Как видит читатель, мы сделали с Престоном из ограниченности «принятого взгляда» на природу АФ прямо противоположные выводы. Его расхождение с этим взглядом привело к отрицанию АФ как философской реальности, меня – к ее «глобализации» как интеркультурной реальности, восходящей не к началу ХХ в., а к началу «философской практики» в мире. Было бы неудобно, однако, оставить читателя без хотя бы ориентировочного определения этой философской реальности и основных контуров ее исторической периодизации.

Такого рода определение феномена, называемого «АФ», могло бы состоять в том, чтобы видеть в ней не школу, не традицию, не направление философии, но формат интеркультурной философской практики как исследования-через-контроверсию, объектами которого являются понятия и утверждения самого широкого предметного диапазона и которое осуществляется в программе диалектики (в платоновском, а не в гегелевском значении). Данный формат и соответствующая ему программа могут быть обозначены как классическая парадигма философствования (philosophia perennis), истоки которой восходят к истокам философии как таковой (во всех автохтонных регионах) и по отношению к которому АФ, восходящая к началу ХХ в., может считаться лишь его современной, «сциентистской» версией.

 Что же касается периодизации так понимаемой АФ исходя из стадий ее авторефлексии (с которой мы и начали эту статью), то здесь можно выделить очень условно три основных эпохи:

1)                 эпоху практики аналитического философствования без попыток ее системной самоидентификации и типологизации, но с начатками осмысления природы и разновидностей диалогического философского анализа (от начала философии до 1940-х гг.);

2)                 эпоху начального философско-аналитического самоосознания с преобладающим пониманием АФ как единой философской школы (1940-е – 1980-е гг.);

3)                 эпоху развернутых дискуссий о природе и истории АФ в контексте метафилософии (с 1980-х гг. до настоящего времени).

 Очевидно, что предложенные рабочее определение и периодизация АФ заключают в себе историко-философскую программу исследования типологии и динамики аналитических методов и стилей в разные исторические эпохи – как в европейской философской традиции, так и в компаративистском контексте. Более востребованной становится и проблема демаркации – продуманного отделения АФ от других форматов философствования, которые можно считать «неклассическими» (см. выше) и которые прежде всего соотносятся с таким, на сей раз действительным, миражем, как «континентальная философия»[v]. Однако несомненно, что и сама по себе предложенная здесь «ревизионистская» трактовка АФ, существенно расширяющая «принятый» исторический объем данного понятия, вызовет дискуссию, и это хорошо, поскольку без нее, как мы уже знаем, классической философии никогда и нигде не было.

→ ЗАДАНИЕ
Назовите все эпохи, на которые в отрывке выше делится история АФ, и укажите временные рамки каждой.

→ БЛОК ДАННЫХ
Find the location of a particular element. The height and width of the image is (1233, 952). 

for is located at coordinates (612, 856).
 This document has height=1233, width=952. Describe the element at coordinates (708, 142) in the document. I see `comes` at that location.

→ ОТВЕТ
1) Эпоха практики аналитического философствования без попыток ее системной самоидентификации и типологизации, но с начатками осмысления природы и разновидностей диалогического философского анализа: от начала философии до 1940-х гг.
2) Эпоха начального философско-аналитического самоосознания с преобладающим пониманием АФ как единой философской школы: 1940-е – 1980-е гг.
3) Эпоха развернутых дискуссий о природе и истории АФ в контексте метафилософии: с 1980-х гг. до настоящего времени.